» Problem description
Below are the records. Transcribe them exactly.

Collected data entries

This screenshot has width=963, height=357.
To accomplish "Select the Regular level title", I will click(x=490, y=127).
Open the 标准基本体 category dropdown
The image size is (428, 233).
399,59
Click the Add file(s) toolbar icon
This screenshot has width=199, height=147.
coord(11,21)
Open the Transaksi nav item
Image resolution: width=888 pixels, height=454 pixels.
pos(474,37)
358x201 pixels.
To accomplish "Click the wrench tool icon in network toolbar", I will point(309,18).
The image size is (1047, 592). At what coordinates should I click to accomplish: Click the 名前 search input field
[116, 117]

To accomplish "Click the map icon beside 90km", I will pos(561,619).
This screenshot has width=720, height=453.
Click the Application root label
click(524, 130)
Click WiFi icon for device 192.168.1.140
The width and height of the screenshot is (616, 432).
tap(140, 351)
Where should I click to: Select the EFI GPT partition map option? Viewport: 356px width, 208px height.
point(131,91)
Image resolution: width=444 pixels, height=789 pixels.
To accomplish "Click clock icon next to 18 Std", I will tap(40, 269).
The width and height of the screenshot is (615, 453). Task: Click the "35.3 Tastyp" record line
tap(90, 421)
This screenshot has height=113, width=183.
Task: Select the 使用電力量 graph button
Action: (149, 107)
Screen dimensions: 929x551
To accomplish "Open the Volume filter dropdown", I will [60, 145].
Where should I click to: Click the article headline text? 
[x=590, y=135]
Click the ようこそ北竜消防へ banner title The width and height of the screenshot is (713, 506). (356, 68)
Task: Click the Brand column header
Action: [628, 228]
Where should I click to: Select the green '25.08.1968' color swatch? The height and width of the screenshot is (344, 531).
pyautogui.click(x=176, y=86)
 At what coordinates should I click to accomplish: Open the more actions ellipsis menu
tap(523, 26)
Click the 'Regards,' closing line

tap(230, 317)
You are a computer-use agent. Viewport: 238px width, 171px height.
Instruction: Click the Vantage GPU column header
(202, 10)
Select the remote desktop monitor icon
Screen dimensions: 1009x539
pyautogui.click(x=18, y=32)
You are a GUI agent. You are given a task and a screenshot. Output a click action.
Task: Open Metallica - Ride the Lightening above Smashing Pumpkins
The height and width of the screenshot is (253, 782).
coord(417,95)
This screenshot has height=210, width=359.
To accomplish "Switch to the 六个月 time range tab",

» Written solution
This screenshot has width=963, height=357.
To accomplish "Select the Regular level title", I will click(x=490, y=127).
Open the 标准基本体 category dropdown
The image size is (428, 233).
399,59
Click the Add file(s) toolbar icon
This screenshot has width=199, height=147.
coord(11,21)
Open the Transaksi nav item
Image resolution: width=888 pixels, height=454 pixels.
pos(474,37)
358x201 pixels.
To accomplish "Click the wrench tool icon in network toolbar", I will point(309,18).
The image size is (1047, 592). At what coordinates should I click to accomplish: Click the 名前 search input field
[116, 117]

To accomplish "Click the map icon beside 90km", I will pos(561,619).
This screenshot has width=720, height=453.
Click the Application root label
click(524, 130)
Click WiFi icon for device 192.168.1.140
The width and height of the screenshot is (616, 432).
tap(140, 351)
Where should I click to: Select the EFI GPT partition map option? Viewport: 356px width, 208px height.
point(131,91)
Image resolution: width=444 pixels, height=789 pixels.
To accomplish "Click clock icon next to 18 Std", I will tap(40, 269).
The width and height of the screenshot is (615, 453). Task: Click the "35.3 Tastyp" record line
tap(90, 421)
This screenshot has height=113, width=183.
Task: Select the 使用電力量 graph button
Action: (149, 107)
Screen dimensions: 929x551
To accomplish "Open the Volume filter dropdown", I will [60, 145].
Where should I click to: Click the article headline text? 
[x=590, y=135]
Click the ようこそ北竜消防へ banner title The width and height of the screenshot is (713, 506). (356, 68)
Task: Click the Brand column header
Action: [628, 228]
Where should I click to: Select the green '25.08.1968' color swatch? The height and width of the screenshot is (344, 531).
pyautogui.click(x=176, y=86)
 At what coordinates should I click to accomplish: Open the more actions ellipsis menu
tap(523, 26)
Click the 'Regards,' closing line

tap(230, 317)
You are a computer-use agent. Viewport: 238px width, 171px height.
Instruction: Click the Vantage GPU column header
(202, 10)
Select the remote desktop monitor icon
Screen dimensions: 1009x539
pyautogui.click(x=18, y=32)
You are a GUI agent. You are given a task and a screenshot. Output a click action.
Task: Open Metallica - Ride the Lightening above Smashing Pumpkins
The height and width of the screenshot is (253, 782).
coord(417,95)
This screenshot has height=210, width=359.
To accomplish "Switch to the 六个月 time range tab",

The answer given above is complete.